Three locations are mentioned in the term:
  1. The page where you present the converted document
  2. The homepage
  3. A page directly accesible from the homepage
The first two should be intuitive. But I may want a clean homepage if I were the UI designer, and I do not want to see the ugly logo of those document-embedding plugins, therefore I stated the 3rd one. I expect it to be the About page, the Acknowledgement page, or a page where you list technogies used in your service.

If you have done this, you are encouraged to send me the name of your service and a url to where pdf2htmlEX is creditted. This is for the purpose of statistics, and in the future I may create a list of 'sites that use pdf2htmlEX'.

I'm not a lawyer, and I don't know how this is achieved in other softwares. I just want to express my thoughts in this term, hopefully which is clearly explained in this post.

Please tell me what do you think about this additional term!

Monday, May 6, 2013

pdf2htmlEX v0.8.1 is out

Download here

If you download and install this version, `pdf2htmlEX -v` actually shows v0.9, this is due to my naive git branch model. Please contact me if this is too annoying to you. I'll fix it.

This is a quick fix for v0.8, except for `--optimize-text` is turned off by default. This parameter turns out to be still buggy, I'll try to fix it in the next release.

The next release will be focused on optimization, mainly about background images. The idea is to use a number of rectangle to cover occupied areas, instead of a big-whole image for each page.
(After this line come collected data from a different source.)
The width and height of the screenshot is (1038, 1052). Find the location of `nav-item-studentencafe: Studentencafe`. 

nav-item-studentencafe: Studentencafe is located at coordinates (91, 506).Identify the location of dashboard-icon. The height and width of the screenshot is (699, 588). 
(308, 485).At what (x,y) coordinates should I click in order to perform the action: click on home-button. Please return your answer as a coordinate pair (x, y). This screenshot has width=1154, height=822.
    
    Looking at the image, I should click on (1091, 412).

The second step would be combine the rectangles together, and use something like CSS sprite or CSS clipping in order to reduce the number of requests.


Sunday, May 5, 2013

pdf2htmlEX hits Top Trending Repos

As of May 6th, 2013, pdf2htmlEX hits the Monthly Trending Repos at GitHub:
It has also become the top daily & weekly trending repo. Didn't see this coming!

I realized that it might be necessary to start a blog sharing news, technical and non-technical stuffs about pdf2htmlEX. And here it is.
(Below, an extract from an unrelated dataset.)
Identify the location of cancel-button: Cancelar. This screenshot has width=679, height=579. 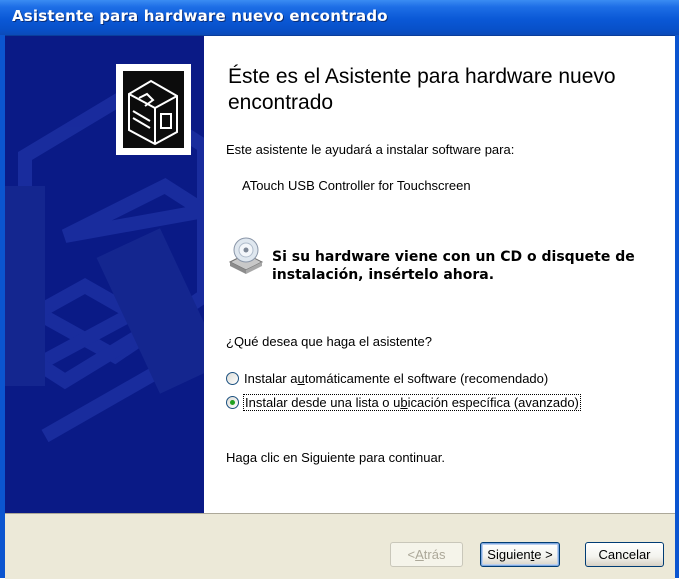
(624, 554).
pdf2htmlEX (, just as its name, converts PDF into HTML. How does it work? Let the demos speak:

Many people wonder why they should ever convert PDF to HTML. A short answer is they should not, because they are viewers. While this tool is designed for publishers.
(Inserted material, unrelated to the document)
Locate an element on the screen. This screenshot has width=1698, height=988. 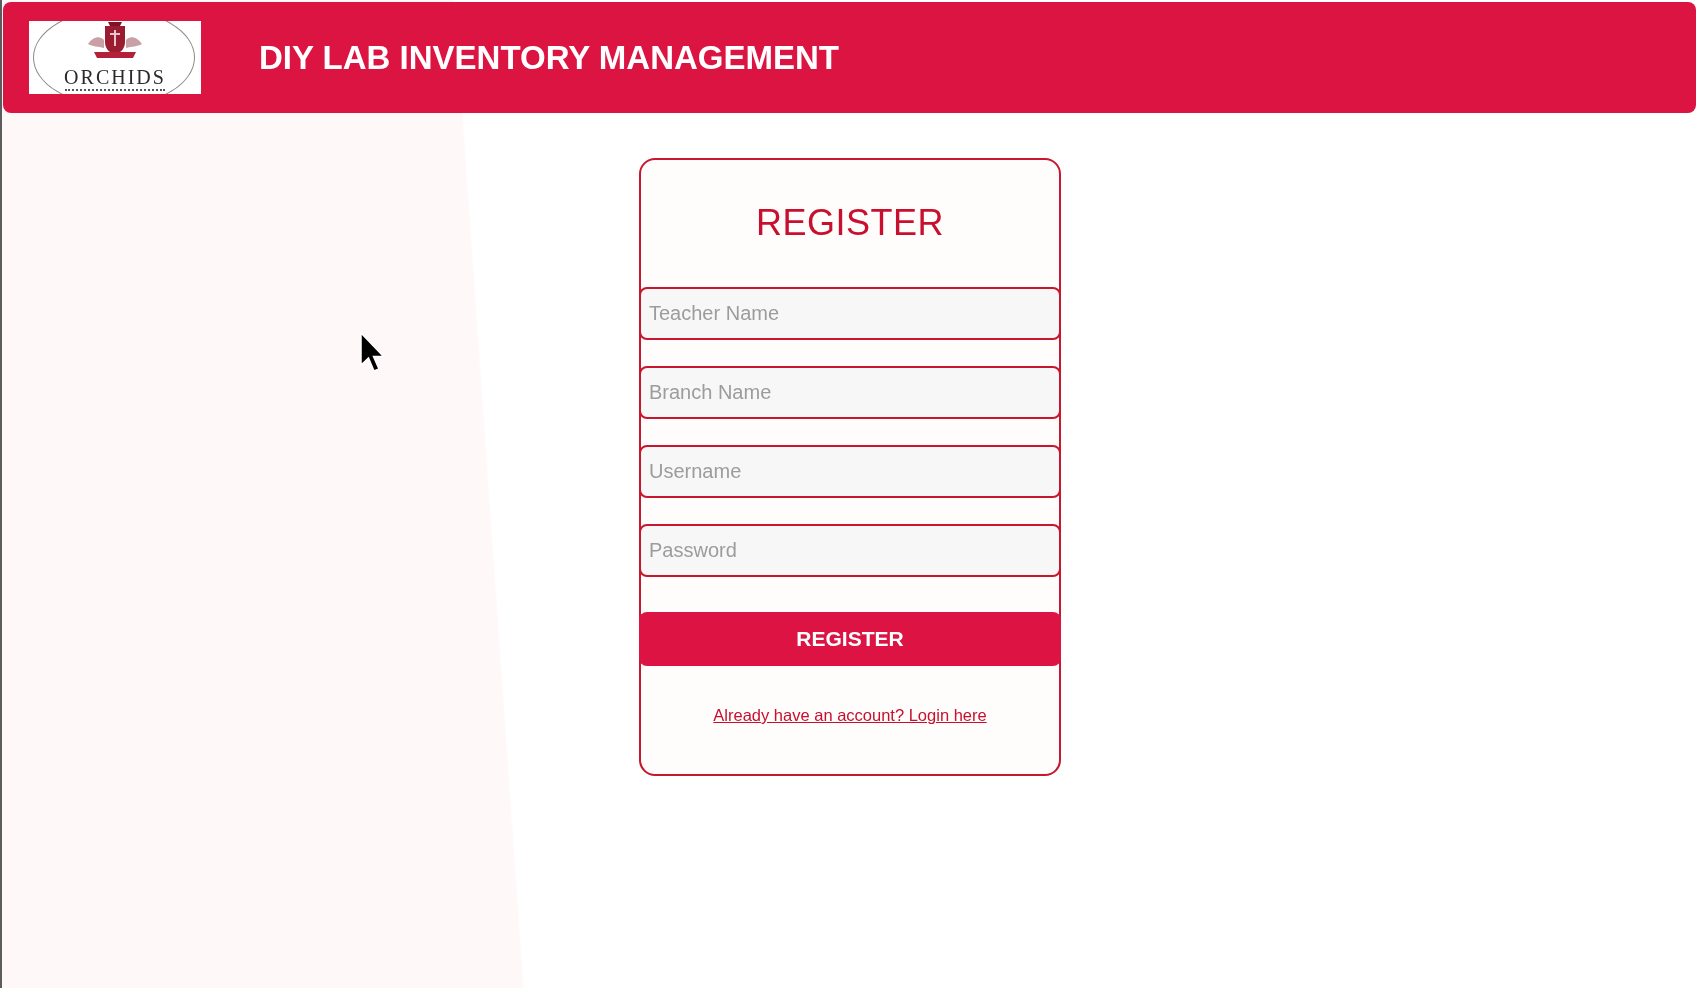
logo-text: ORCHIDS is located at coordinates (115, 77).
This is an era of Web. For many people, the Internet = the World Wide Web. When not at work, I rarely let my screen occupied by any window except for a browser. What else can you not do with a browser? I like web pages, they have become more and more elegant, but yet powerful (to use) and simple (to compose).

Despite of the development of HTML/CSS/JavaScript, what is your experience with reading PDF files online? Although PDF is always the first choice for any cases involving printing, and no need to mention LaTeX users. When you put an 'online' afterwards, I'd say terrible. Years ago, online PDF reading means
ugly, insecure, unstable and slow plugins that never releases my keyboard & mouse focus. And now browsers have started to implement their own built-in PDF viewers -- PDF is so popular, while the plugins are so not good, that Web browsers have to do this to comfort users.

Another thing I like in web pages, but not in PDF files, is about interaction, quick example: links, on Wikipedia, you may receive a rather smooth information flow while your cursor dancing among the links. Not to mention all kinds of CSS/JavaScript tricks that amaze you. The key is that everything is accessible. PDF, on the other hand, is more like a blackbox, or an <iframe>, it does have many features, but you (the hosting web page or the browser) never know what's going on inside.

This is not fair since PDF is never designed for this. But the idea is that the web technologies are powerful enough to render PDF files, and people need this -- see Crocodoc and SlideShare. pdf2htmlEX works as a bridge, and the target is turn 'Everything to PDF' into 'Everything to Web', just imagine:

  • Your careful designed resume can be published online with Google Analytics embedded.
  • Your slides can be shown online with all kinds of CSS/JavaScript eye candies.
  • PDF documents never make your web sites ugly.

Hopefully some day in the future, we will not be able to tell HTML from PDF by their appearances, just like we cannot tell JPEG from PNG. (or can you?)